- **DIRECTIONS**
Show every line of the rows that contains the string "icon", treating case as significant.

---*---

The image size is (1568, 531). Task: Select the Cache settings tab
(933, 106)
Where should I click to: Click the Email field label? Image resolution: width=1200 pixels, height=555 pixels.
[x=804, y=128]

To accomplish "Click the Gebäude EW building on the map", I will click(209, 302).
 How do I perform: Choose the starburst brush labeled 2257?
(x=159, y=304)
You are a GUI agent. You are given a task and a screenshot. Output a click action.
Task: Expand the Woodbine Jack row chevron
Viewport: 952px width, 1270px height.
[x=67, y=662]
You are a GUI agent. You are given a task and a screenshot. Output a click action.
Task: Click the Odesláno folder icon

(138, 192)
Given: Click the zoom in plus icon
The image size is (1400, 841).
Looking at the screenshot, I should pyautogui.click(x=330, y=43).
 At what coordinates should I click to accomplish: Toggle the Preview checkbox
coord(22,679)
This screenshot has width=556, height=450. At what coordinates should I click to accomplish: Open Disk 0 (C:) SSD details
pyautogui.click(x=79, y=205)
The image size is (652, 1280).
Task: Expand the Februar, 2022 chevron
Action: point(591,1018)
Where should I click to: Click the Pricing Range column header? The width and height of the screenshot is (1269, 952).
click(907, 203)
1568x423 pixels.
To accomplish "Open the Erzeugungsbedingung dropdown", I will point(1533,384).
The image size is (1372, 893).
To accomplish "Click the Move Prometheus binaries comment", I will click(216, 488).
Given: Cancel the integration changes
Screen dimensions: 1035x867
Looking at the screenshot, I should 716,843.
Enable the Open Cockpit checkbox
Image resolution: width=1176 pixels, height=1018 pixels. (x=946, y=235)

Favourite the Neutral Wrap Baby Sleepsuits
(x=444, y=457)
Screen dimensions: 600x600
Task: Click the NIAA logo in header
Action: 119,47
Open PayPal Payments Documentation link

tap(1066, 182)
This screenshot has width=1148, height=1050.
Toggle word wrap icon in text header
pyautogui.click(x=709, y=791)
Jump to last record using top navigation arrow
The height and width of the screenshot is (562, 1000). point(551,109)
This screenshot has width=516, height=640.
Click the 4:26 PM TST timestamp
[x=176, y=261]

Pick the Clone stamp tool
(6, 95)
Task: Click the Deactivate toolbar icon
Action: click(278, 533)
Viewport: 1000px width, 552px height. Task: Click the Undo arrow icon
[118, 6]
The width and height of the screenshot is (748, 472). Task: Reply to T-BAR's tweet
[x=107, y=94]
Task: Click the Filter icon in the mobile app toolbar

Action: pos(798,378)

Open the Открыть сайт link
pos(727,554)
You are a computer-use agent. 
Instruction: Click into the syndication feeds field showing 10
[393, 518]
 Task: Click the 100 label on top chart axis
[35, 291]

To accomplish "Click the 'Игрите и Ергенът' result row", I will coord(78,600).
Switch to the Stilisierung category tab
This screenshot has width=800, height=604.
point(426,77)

---*---

- **OUTPUT OF THE TASK**
Task: Click the Odesláno folder icon
Given: Click the zoom in plus icon
Toggle word wrap icon in text header
Task: Click the Deactivate toolbar icon
Viewport: 1000px width, 552px height. Task: Click the Undo arrow icon
Task: Click the Filter icon in the mobile app toolbar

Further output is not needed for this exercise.